1. ## Simultaneous log equations

I have solved the simultaneous equations but I think there might have been an easier method. I have x=-2y+3 from the first equation. I don't think its correct. I substituted part of the first equation into the second one.

2. Originally Posted by Stuck Man
I have solved the simultaneous equations but I think there might have been an easier method. I have x=-2y+3 from the first equation. I don't think its correct. I substituted part of the first equation into the second one.
What was the first part of the question? The question is suggesting you use the answer to the previous part of the question to solve this one.

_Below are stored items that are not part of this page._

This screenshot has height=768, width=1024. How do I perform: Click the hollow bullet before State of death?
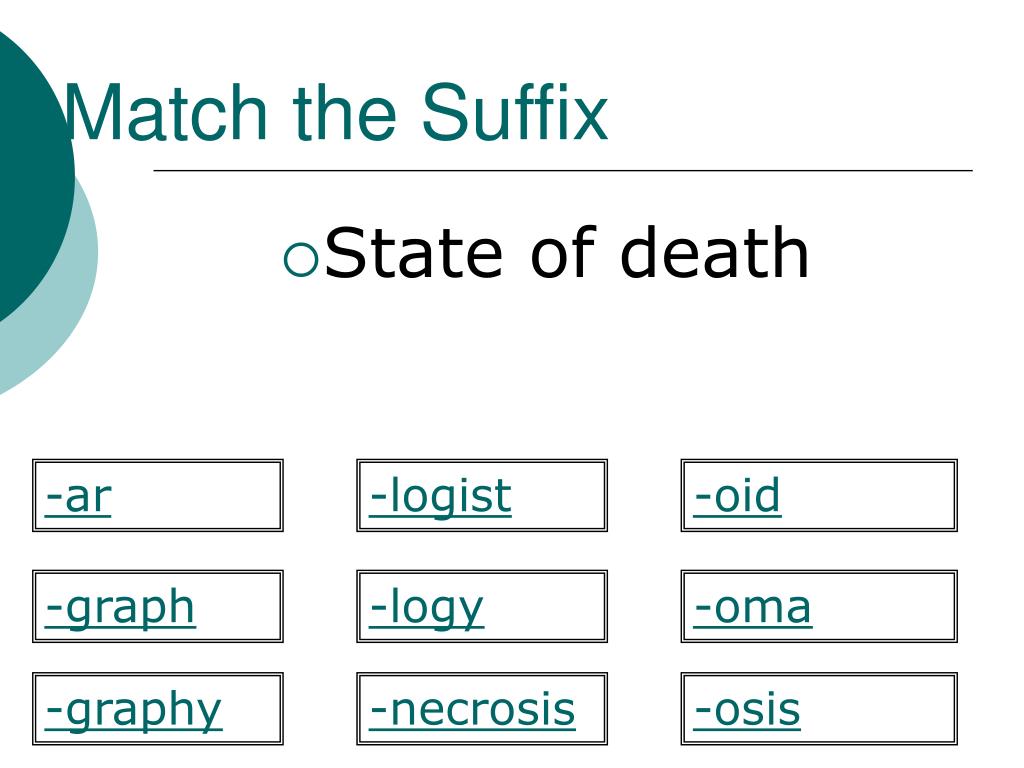pos(301,259)
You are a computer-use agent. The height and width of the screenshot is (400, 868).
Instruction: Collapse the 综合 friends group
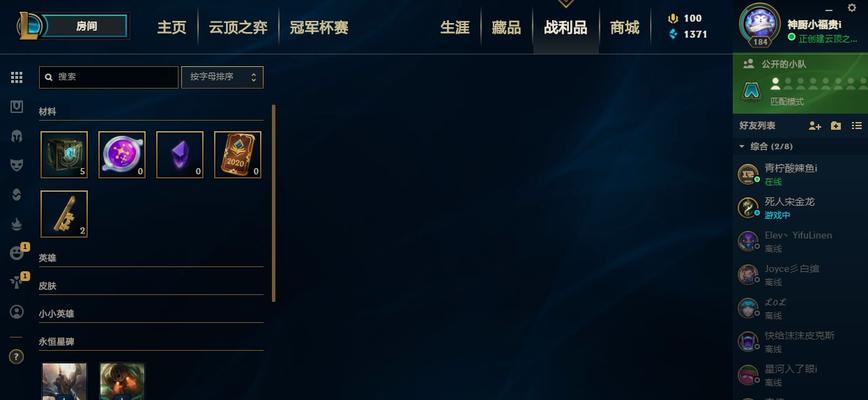click(742, 147)
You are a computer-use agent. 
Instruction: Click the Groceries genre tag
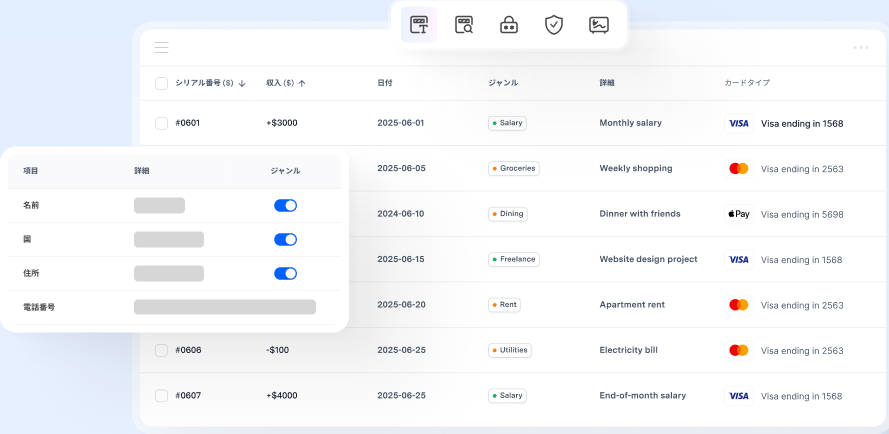514,168
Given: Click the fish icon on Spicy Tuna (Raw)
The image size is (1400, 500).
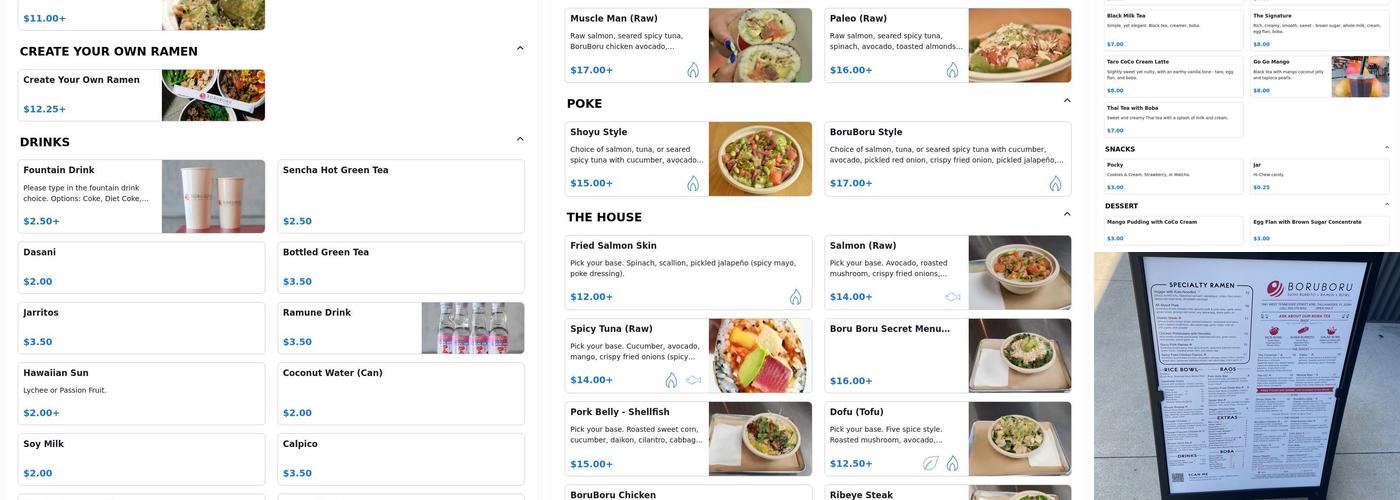Looking at the screenshot, I should pyautogui.click(x=693, y=380).
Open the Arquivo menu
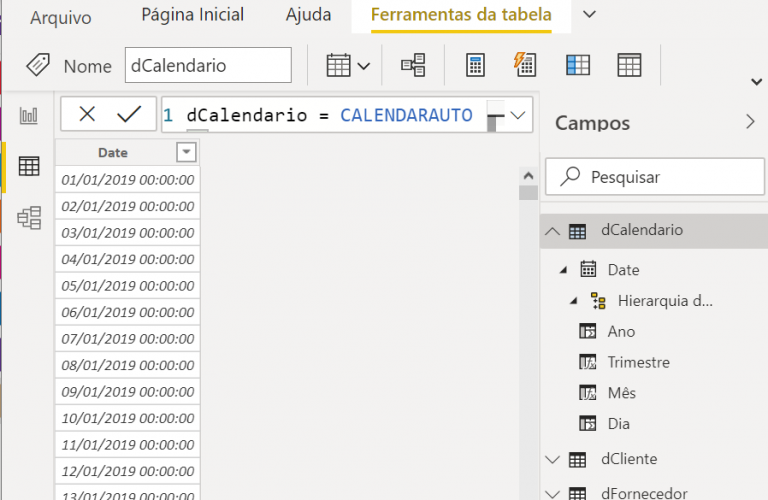 coord(60,17)

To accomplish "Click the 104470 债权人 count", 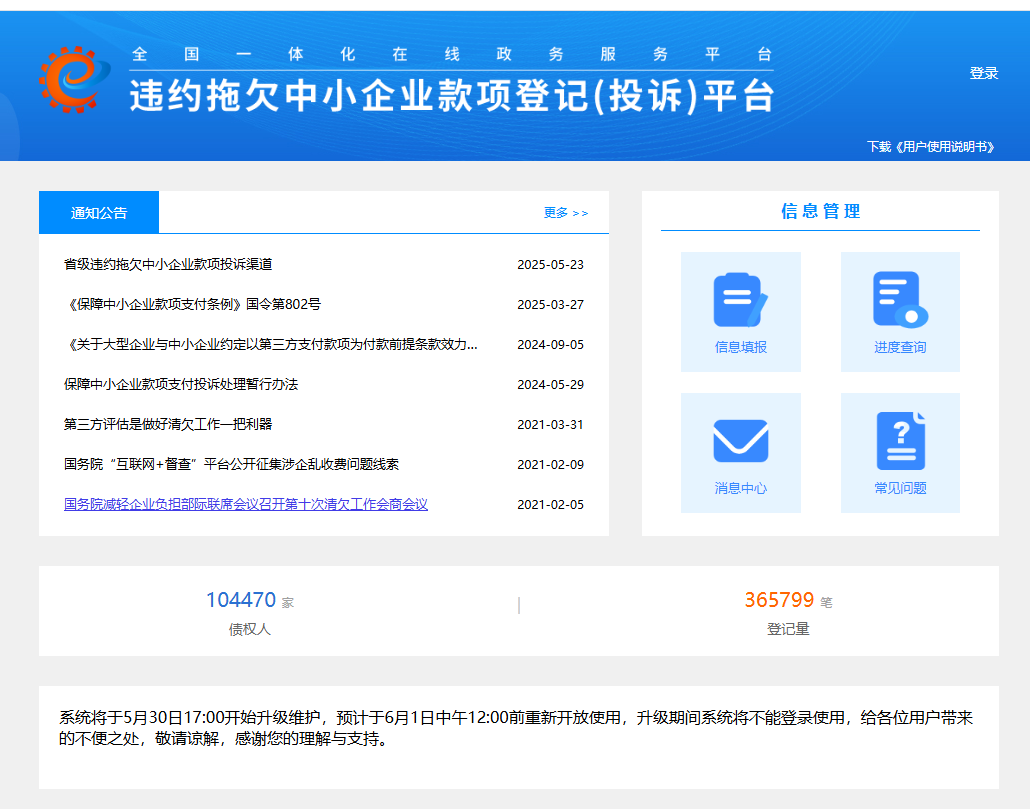I will tap(241, 600).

We have $\displaystyle xy^2 = 3$

$\displaystyle x = \frac{3}{y^2}$

$\displaystyle [log_3 \left(\frac{3}{y^2}\right)][\log_3(y)] = (1-2\log_3(y))(\log_3(y)) = -3$

This simplifies to $\displaystyle 2[\log_3(y)]^2 - \log_3(y)-3=0$ which is a quadratic equation, hence use the formula to solve for $\displaystyle \log_3(y)$ given that it must be greater than 0

3. I wasn't expecting the way you started it. I did something more like the earlier part of the question. I will scan my work in a minute.

4. The correct scan is attached to this.

5. I'm not sure if the final line is any use on the left, x=-2y+3.

6. Helolo, Stuck Man!

17. Show that: . $\displaystyle \log_9(xy^2) \:=\:\tfrac{1}{2}\log_3x + \log_3y$

Hence, solve: .$\displaystyle \begin{array}{ccc}\log_9(xy^2) &=& \frac{1}{2} \\ \\[-3mm] (\log_3x)(\log_3y) &=& \text{-}3 \end{array}$

Base-change formula:

. . $\displaystyle \log_9(xy^2) \;=\;\frac{\log_3(xy^2)}{\log_39} \;=\;\frac{\log_3x+ \log_3y^2}{2} \;=\;\frac{\log_3x + 2\log_3y}{2} \;=\;\tfrac{1}{2}\log_3x + \log_3y$

The system becomes: .$\displaystyle \begin{array}{ccc} \frac{1}{2}\log_3x + \log_3y &=& \frac{1}{2} \\ \\[-3mm] (\log_3x)(\log_3y) &=& \text{-}3 \end{array}$

Let: .$\displaystyle \begin{Bmatrix} X &=& \log_3x \\ Y &=& \log_3y \end{Bmatrix} \quad\hdots\quad \text{And we have: }\; \begin{Bmatrix}\frac{1}{2}X + Y &=& \frac{1}{2} \\ \\[-3mm] XY &=& \text{-}3 \end{Bmatrix}$ . . $\displaystyle \Rightarrow\quad \begin{Bmatrix}X + 2Y &=& 1 & [1] \\ XY &=& \text{-}3 & [2] \end{Bmatrix}$

From [1], we have: .$\displaystyle X \:=\:1 - 2Y$

Substitute into [2]: .$\displaystyle (1-2Y)Y \:=\:-3 \quad\Rightarrow\quad 2Y^2 - Y - 3 \:=\:0 \quad\Rightarrow\quad (Y+1)(2Y-3) \:=\:0$

Hence: .$\displaystyle Y \:=\:-1,\:\tfrac{3}{2}\quad\Rightarrow\quad X \:=\:3,\:-2$

Back-substitute:

$\displaystyle (X,Y) \:=\:(3,\text{-}1)\!:\;\;\begin{array}{cccccccccc} \log_3x \:=\: 3 & \Rightarrow & x \:=\: 3^3 & \Rightarrow & x \:=\:27 \\ \log_3y \:=\:\text{-}1 & \Rightarrow &y \:=\:3^{-1} & \Rightarrow & y \:=\:\frac{1}{3} \end{array}$

$\displaystyle (X,Y) \:=\:\left(\text{-}2,\tfrac{3}{2}\right)\!:\;\;\begin{array}{cccccc} \log_3x \:=\:\text{-}2 & \Rightarrow & x \:=\:3^{-2} & \Rightarrow & x \:=\:\frac{1}{9} \\ \log_3y \:=\:\frac{3}{2} & \Rightarrow & y \:=\:3^{\frac{3}{2}} & \Rightarrow & y \:=\:3\sqrt{3} \end{array}$

Therefore: .$\displaystyle (x,y) \;=\;\left(27,\:\frac{1}{3}\right),\;\left(\frac{1 }{9},\:3\sqrt{3}\right)$

7. Thanks. I thought there might be different methods of doing the question.